Weekly Market Outlook – This Oddly Persistent Rally Isn’t Unheard Of
Weekly Market Outlook – December 29th, 2019
This week’s analysis once again starts with the bigger-picture weekly chart of the S&P 500, just to set the stage appropriately. Thanks to last week’s 0.6% advance, the index is now up nearly 10% from its October low. We’ve seen more meteoric, unfettered rallies, but they’re a rarity. And, just for the record, the S&P 500 is now 8.8% above its 200-day moving average line (white). That’s somewhere around the very extreme end of its typical divergence. In early 2018, the index reached 13.3% above its 200-day line, but that was an even more extreme scenario in that 2017’s rally was also uninterrupted for so long.
S&P 500 Weekly Chart, with VIX and RSI
Still, it’s that 2017 rally that should serve as a reminder that anything’s possible. The market doesn’t “feel right,” but how things feel isn’t exactly the point. Follow the momentum until it’s clear the momentum has reversed course.
To that end, we’re still looking for one of two (if not both) clues that the tide has truly taken a bearish turn. One of them is a move below the 20-day moving average line at 3170, plotted in blue on the daily chart below. The other is still the VIX breaking above the falling resistance line that’s guided it lower since it peaked in early 2018. That ceiling is plotted in purple on both charts.

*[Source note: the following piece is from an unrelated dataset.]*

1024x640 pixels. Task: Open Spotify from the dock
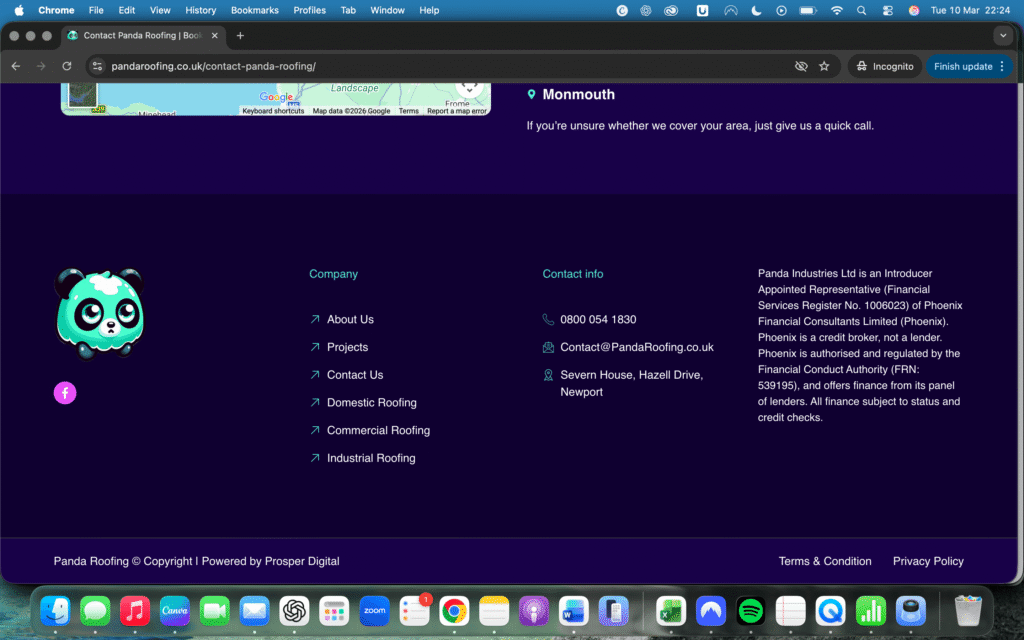750,610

S&P 500 Daily Chart, with VIX and Volume
Just for good measure, a look at the weekly chart of the NASDAQ Composite, and the VXN. Curiously, it’s now trading 10.7% above its 200-day moving average line, versus its early-2018 divergence of 13.2%. Never say never, particularly when we’re transitioning into a new year. Sometimes investors have some preconceived notions in their heads that they’re going to ensure pan out, whether or not they make sense.
NASDAQ Composite Weekly Chart, with VXN
Of course, it never hurts to be prepared for a sharp reversal. We know one is coming sooner or later. The same basic red flags that apply to the S&P 500 apply to the NASDAQ as well.
With all of that being said, the year may not be technically over yet, but practically, it is. It’s time to take a look back and see how it took shape. As they say, read ’em and weep. The image below tells the tale. Thanks to a harrowing end to 2018 setting up a fairly easy rebound rally in 2019, the S&P 500 managed to dish out a 29.2% gain for the now-ending calendar year. That’s one of the best for the past forty years.
S&P 500 Progressive Annual Performance vs. Average
Source: Thomson Reuters
On that note, be aware that January is usually a bullish month, and does particularly well early in the month. We already know there’s room for more upside. Just be careful about assuming history repeats itself. On the flipside, don’t ignore historical tendencies. Whatever’s in the cards, just keep in mind that the beginning of a new year will lead traders to conclusions that may or may not be merited. Tread lightly.